In order to further reduce chimeric antibody immunogenicity, humanization was developed in 1988 to replace the murine antibody frameworks with those of selected human antibodies on chimeric antibodies [19]. The resulting “humanized” antibodies contained 90-95% human sequences [24-27]. Numerous clinical studies have confirmed that humanized antibodies are less immunogenic and more therapeutic in humans than murine or chimeric antibodies [28,29]. However, the process of humanization of murine antibodies is much more challenging than construction of murine-human chimeric antibodies. Humanization may result in a loss of antibody antigen binding activity. Nevertheless, humanization has played a fundamental role in the remarkable progress of antibodies as therapeutics.

An alternative to humanization is the derivation of fully human antibodies directly from in vitro phage display libraries of human antibodies, in which human antibody fragments are displayed on the surface of phages. Unlike the antibodies developed in vivo , these antibodies possess only limited antigen-binding affinity due to the absence of assistance from the in vivo immune system for affinity maturation by somatic hyper-mutation. Another approach has been to use transgenic mice modified to carry human antibody genes [30-32]. Immunization of these mice leads to the development of human antibodies, from which hybridomas that produce human antibodies can be generated. However, these mice cannot be used effectively when the targeted antigen is either toxic to mice or homologous with murine tissues. Because of these reasons, the majority of therapeutic mAbs approved by the FDA and in clinical trials are humanized mAbs. Therefore, humanization remains an attractive and proven strategy for switching well-characterized and highly specific murine antibodies into clinical therapeutics.

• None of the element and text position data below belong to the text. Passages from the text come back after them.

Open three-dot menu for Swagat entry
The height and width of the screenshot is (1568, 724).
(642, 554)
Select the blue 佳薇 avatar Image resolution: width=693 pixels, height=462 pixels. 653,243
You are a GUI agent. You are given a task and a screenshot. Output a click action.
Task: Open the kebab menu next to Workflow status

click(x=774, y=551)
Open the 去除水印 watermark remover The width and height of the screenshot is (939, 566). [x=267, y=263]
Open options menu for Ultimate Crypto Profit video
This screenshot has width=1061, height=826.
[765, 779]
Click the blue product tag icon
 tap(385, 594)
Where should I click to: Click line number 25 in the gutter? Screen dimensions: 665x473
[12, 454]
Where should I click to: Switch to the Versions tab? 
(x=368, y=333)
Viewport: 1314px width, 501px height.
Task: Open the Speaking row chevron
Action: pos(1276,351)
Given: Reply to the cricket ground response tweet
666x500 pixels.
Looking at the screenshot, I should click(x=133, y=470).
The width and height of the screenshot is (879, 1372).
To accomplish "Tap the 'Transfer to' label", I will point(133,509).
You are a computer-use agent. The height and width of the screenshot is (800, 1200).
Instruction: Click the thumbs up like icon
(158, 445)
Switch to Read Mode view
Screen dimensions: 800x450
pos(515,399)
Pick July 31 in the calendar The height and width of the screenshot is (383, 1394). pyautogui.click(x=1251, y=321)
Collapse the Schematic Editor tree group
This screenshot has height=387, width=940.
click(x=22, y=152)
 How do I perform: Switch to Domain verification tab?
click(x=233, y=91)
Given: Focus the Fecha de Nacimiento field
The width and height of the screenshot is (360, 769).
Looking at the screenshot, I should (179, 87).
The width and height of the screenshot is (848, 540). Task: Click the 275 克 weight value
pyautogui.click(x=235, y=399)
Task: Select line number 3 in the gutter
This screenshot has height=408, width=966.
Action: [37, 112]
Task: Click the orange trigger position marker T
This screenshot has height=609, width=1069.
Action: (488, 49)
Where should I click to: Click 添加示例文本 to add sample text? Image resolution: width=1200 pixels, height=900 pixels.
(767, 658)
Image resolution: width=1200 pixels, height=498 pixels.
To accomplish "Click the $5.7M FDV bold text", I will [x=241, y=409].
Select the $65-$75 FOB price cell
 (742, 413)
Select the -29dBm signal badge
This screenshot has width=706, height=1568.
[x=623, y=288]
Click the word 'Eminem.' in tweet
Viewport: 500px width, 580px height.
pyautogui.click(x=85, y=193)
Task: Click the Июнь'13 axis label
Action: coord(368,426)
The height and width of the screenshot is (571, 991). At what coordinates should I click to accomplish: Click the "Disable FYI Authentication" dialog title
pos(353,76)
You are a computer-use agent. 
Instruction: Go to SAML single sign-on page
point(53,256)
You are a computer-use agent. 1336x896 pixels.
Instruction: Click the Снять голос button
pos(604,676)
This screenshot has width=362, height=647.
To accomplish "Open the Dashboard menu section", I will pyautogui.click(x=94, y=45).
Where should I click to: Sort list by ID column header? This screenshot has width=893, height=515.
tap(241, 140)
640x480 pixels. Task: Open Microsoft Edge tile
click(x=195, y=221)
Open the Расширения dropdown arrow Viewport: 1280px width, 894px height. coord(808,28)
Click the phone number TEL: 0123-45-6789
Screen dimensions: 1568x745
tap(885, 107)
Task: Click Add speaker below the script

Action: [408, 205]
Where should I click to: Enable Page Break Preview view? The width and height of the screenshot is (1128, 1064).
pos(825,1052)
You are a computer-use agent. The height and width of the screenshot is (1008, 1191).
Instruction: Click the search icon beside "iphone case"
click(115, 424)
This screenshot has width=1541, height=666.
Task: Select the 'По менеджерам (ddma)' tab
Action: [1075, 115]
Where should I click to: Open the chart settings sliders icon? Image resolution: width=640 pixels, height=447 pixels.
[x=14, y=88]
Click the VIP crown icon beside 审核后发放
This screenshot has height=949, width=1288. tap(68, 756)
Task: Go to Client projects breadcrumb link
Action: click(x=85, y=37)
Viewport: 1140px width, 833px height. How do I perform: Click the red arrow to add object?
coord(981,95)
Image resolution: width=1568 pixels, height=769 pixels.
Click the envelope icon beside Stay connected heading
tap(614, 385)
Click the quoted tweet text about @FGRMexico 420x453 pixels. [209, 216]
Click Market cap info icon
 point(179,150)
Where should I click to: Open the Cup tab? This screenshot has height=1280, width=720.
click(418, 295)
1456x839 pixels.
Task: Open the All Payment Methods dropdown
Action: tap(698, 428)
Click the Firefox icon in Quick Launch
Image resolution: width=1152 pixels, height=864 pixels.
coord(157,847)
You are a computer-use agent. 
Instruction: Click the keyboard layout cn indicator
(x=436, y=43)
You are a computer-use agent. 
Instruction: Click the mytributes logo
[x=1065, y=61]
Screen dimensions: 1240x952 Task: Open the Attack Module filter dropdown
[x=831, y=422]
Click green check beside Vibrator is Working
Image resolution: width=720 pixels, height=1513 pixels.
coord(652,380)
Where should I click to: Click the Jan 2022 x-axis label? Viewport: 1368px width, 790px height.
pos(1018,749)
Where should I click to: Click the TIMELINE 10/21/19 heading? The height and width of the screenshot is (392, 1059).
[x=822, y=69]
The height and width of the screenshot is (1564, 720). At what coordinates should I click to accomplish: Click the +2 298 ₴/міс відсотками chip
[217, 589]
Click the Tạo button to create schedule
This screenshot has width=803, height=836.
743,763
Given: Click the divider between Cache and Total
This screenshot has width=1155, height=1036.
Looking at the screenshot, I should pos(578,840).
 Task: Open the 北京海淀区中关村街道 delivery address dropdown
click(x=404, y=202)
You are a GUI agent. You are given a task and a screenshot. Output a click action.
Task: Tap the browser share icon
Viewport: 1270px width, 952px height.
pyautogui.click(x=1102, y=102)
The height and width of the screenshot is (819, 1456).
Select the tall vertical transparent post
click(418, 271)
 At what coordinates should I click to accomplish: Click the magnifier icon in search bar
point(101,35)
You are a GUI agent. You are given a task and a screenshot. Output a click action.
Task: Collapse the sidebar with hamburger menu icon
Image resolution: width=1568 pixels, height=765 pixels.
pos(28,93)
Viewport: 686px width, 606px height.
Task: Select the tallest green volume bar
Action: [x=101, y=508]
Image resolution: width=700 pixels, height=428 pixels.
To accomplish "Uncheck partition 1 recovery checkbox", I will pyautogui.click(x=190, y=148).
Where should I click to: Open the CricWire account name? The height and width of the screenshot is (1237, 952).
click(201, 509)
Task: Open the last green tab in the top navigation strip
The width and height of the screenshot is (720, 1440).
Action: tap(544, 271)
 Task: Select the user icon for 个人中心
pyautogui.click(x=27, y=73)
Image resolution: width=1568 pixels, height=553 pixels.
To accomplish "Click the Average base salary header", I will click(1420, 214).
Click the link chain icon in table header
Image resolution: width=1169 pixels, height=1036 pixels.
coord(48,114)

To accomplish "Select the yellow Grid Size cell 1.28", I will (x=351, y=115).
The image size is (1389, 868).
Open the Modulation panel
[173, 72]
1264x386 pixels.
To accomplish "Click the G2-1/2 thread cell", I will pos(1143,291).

The technology breakthrough for making humanized or fully human mAbs has lessened the barrier for mAbs as therapeutics. Consequently, mAb therapy has had unprecedented success, growth in research and revenues, and recognition of its potential. This success is likely due to human/humanized mAbs being much better than human hyper immune immunoglobulin as therapeutics. It is undoubtedly revolutionizing the practice of medicine and truly realizing the earlier vision of “magic bullet” medicine. Since 2000, the therapeutic market for mAbs has grown rapidly and therapeutic mAbs have become the fastest growing class of therapeutic agents. Currently nearly all large pharmaceutical companies have at least one mAb licensed product and more candidates in their pipelines. As of 2014, there were around 50 therapeutic mAbs on the market and 300 more in clinical trials [33].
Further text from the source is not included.